Topics · technology · consumer electronics · display · television · manufacturing
Questions answered
- What is microLED technology and how does it compare to OLED in terms of brightness, burn-in, and response time?
- MicroLED is an emissive display technology like OLED that aims to deliver deep blacks and fast response without the burn-in and brightness limitations of OLED. The video notes that microLED can offer OLED-like contrast and near-instant pixel response while potentially avoiding burn-in and brightness drawbacks, though practical implementations and the current cost make mass-market availability challenging.
- Why aren’t consumer microLED TVs widely available yet, according to the video?
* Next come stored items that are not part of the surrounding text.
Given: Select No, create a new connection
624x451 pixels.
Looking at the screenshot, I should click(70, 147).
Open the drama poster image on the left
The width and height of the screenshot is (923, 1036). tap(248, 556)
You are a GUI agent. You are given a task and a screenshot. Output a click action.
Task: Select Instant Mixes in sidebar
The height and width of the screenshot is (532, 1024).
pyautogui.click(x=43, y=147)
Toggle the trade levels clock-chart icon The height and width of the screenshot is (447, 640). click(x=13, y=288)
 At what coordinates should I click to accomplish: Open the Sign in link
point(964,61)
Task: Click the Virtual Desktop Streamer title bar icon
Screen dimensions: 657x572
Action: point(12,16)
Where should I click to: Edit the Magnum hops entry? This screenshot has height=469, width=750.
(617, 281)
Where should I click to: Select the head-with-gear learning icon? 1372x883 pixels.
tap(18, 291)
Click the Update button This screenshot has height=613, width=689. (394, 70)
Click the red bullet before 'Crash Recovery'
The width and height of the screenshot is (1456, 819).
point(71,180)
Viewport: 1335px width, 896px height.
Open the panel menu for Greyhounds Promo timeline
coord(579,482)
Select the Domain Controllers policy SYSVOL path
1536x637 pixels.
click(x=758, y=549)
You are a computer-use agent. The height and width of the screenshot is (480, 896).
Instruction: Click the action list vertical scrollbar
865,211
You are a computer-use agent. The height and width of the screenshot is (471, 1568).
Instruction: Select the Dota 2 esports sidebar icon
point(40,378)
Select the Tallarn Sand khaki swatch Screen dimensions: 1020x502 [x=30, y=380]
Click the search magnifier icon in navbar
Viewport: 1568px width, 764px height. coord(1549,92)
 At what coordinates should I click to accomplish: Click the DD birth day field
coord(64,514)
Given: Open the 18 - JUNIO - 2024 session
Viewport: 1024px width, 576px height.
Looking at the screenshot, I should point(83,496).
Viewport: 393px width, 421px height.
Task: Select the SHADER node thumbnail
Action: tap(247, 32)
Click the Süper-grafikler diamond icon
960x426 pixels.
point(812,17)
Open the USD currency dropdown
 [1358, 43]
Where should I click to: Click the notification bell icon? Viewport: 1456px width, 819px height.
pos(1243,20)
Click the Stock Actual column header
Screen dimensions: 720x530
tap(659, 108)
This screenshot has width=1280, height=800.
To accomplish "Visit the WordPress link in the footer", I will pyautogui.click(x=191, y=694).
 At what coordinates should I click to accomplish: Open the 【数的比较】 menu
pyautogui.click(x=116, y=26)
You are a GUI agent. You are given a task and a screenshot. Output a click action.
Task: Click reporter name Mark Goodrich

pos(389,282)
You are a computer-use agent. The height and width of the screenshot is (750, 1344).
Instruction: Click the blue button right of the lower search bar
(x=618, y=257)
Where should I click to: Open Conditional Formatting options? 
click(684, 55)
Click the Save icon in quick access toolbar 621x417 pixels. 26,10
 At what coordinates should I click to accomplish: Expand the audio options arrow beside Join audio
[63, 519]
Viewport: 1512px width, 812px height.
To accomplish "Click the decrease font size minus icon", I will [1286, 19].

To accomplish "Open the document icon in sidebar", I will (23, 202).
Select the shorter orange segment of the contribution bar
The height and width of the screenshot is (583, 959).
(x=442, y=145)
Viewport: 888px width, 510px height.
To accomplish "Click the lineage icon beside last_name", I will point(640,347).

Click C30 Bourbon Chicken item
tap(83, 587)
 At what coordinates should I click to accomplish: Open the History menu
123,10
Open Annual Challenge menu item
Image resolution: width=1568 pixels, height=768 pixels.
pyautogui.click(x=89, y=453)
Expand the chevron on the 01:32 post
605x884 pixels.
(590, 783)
- The main barriers are manufacturing costs, wafer yield, and throughput. MicroLED requires placing billions of tiny LEDs with high precision, mass transfer challenges, and very high yields to be economical. Even with high yields, the costs of wafers and the processes to assemble and test each pixel are significant, delaying mass-market consumer models.
- What manufacturing hurdles must be overcome to make microLED TV production affordable at scale?
- Key hurdles include reducing wafer costs, increasing production throughput, and improving yields beyond current levels. Mass transfer processes must efficiently place millions of dies onto substrates with minimal waste, and failure rates must be lowered to avoid expensive die replacements, all while keeping production volumes in the millions per year.